▶ [Task to complete]
Nothing in the data may be altered as it is transcribed.

▶ [Supplied material]

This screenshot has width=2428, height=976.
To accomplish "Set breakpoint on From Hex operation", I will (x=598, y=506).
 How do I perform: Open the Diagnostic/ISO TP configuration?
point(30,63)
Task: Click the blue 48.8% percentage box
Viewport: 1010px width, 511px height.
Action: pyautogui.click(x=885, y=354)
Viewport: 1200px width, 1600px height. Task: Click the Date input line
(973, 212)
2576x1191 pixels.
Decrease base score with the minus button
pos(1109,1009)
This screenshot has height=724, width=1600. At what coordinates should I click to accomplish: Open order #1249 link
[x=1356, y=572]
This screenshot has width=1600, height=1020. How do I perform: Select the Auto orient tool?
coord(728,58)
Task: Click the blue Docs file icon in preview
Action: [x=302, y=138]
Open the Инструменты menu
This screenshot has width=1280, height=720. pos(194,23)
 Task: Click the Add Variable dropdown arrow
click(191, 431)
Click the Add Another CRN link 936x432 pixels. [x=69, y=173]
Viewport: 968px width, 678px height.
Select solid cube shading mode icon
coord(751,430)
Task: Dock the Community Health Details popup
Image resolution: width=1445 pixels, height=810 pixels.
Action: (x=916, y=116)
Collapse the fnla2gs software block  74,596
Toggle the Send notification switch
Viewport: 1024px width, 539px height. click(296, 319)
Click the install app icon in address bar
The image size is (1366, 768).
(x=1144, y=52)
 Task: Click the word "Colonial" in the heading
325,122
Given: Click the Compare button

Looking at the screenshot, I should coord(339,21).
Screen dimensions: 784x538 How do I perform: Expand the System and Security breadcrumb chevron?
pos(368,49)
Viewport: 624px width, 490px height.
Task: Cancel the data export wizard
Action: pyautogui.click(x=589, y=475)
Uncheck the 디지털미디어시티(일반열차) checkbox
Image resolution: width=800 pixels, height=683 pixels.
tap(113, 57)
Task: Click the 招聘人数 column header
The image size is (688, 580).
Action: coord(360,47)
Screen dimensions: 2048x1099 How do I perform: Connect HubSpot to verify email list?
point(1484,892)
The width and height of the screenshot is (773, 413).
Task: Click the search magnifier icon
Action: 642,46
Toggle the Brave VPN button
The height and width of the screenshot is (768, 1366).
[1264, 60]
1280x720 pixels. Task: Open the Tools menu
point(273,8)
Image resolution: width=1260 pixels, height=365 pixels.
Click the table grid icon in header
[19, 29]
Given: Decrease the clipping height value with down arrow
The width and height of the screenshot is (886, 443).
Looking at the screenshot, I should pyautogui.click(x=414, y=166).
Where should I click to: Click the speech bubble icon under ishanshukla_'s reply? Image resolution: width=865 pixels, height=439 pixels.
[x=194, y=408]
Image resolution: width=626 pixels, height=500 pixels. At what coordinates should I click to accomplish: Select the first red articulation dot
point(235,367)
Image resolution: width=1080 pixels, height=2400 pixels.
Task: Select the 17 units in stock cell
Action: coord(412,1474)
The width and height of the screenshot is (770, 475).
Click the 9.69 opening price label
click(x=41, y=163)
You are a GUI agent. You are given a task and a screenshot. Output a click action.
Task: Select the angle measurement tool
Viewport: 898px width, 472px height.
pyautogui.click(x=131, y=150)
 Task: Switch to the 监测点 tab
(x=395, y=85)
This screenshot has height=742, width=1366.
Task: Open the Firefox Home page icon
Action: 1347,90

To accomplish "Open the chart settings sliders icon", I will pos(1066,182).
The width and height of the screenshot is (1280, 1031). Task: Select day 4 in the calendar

▶ [Answer]
This screenshot has width=2428, height=976.
To accomplish "Set breakpoint on From Hex operation", I will (x=598, y=506).
 How do I perform: Open the Diagnostic/ISO TP configuration?
point(30,63)
Task: Click the blue 48.8% percentage box
Viewport: 1010px width, 511px height.
Action: pyautogui.click(x=885, y=354)
Viewport: 1200px width, 1600px height. Task: Click the Date input line
(973, 212)
2576x1191 pixels.
Decrease base score with the minus button
pos(1109,1009)
This screenshot has height=724, width=1600. At what coordinates should I click to accomplish: Open order #1249 link
[x=1356, y=572]
This screenshot has width=1600, height=1020. How do I perform: Select the Auto orient tool?
coord(728,58)
Task: Click the blue Docs file icon in preview
Action: [x=302, y=138]
Open the Инструменты menu
This screenshot has width=1280, height=720. pos(194,23)
 Task: Click the Add Variable dropdown arrow
click(191, 431)
Click the Add Another CRN link 936x432 pixels. [x=69, y=173]
Viewport: 968px width, 678px height.
Select solid cube shading mode icon
coord(751,430)
Task: Dock the Community Health Details popup
Image resolution: width=1445 pixels, height=810 pixels.
Action: (x=916, y=116)
Collapse the fnla2gs software block  74,596
Toggle the Send notification switch
Viewport: 1024px width, 539px height. click(296, 319)
Click the install app icon in address bar
The image size is (1366, 768).
(x=1144, y=52)
 Task: Click the word "Colonial" in the heading
325,122
Given: Click the Compare button

Looking at the screenshot, I should coord(339,21).
Screen dimensions: 784x538 How do I perform: Expand the System and Security breadcrumb chevron?
pos(368,49)
Viewport: 624px width, 490px height.
Task: Cancel the data export wizard
Action: pyautogui.click(x=589, y=475)
Uncheck the 디지털미디어시티(일반열차) checkbox
Image resolution: width=800 pixels, height=683 pixels.
tap(113, 57)
Task: Click the 招聘人数 column header
The image size is (688, 580).
Action: coord(360,47)
Screen dimensions: 2048x1099 How do I perform: Connect HubSpot to verify email list?
point(1484,892)
The width and height of the screenshot is (773, 413).
Task: Click the search magnifier icon
Action: 642,46
Toggle the Brave VPN button
The height and width of the screenshot is (768, 1366).
[1264, 60]
1280x720 pixels. Task: Open the Tools menu
point(273,8)
Image resolution: width=1260 pixels, height=365 pixels.
Click the table grid icon in header
[19, 29]
Given: Decrease the clipping height value with down arrow
The width and height of the screenshot is (886, 443).
Looking at the screenshot, I should pyautogui.click(x=414, y=166).
Where should I click to: Click the speech bubble icon under ishanshukla_'s reply? Image resolution: width=865 pixels, height=439 pixels.
[x=194, y=408]
Image resolution: width=626 pixels, height=500 pixels. At what coordinates should I click to accomplish: Select the first red articulation dot
point(235,367)
Image resolution: width=1080 pixels, height=2400 pixels.
Task: Select the 17 units in stock cell
Action: coord(412,1474)
The width and height of the screenshot is (770, 475).
Click the 9.69 opening price label
click(x=41, y=163)
You are a GUI agent. You are given a task and a screenshot. Output a click action.
Task: Select the angle measurement tool
Viewport: 898px width, 472px height.
pyautogui.click(x=131, y=150)
 Task: Switch to the 监测点 tab
(x=395, y=85)
This screenshot has height=742, width=1366.
Task: Open the Firefox Home page icon
Action: 1347,90

To accomplish "Open the chart settings sliders icon", I will pos(1066,182).
The width and height of the screenshot is (1280, 1031). Task: Select day 4 in the calendar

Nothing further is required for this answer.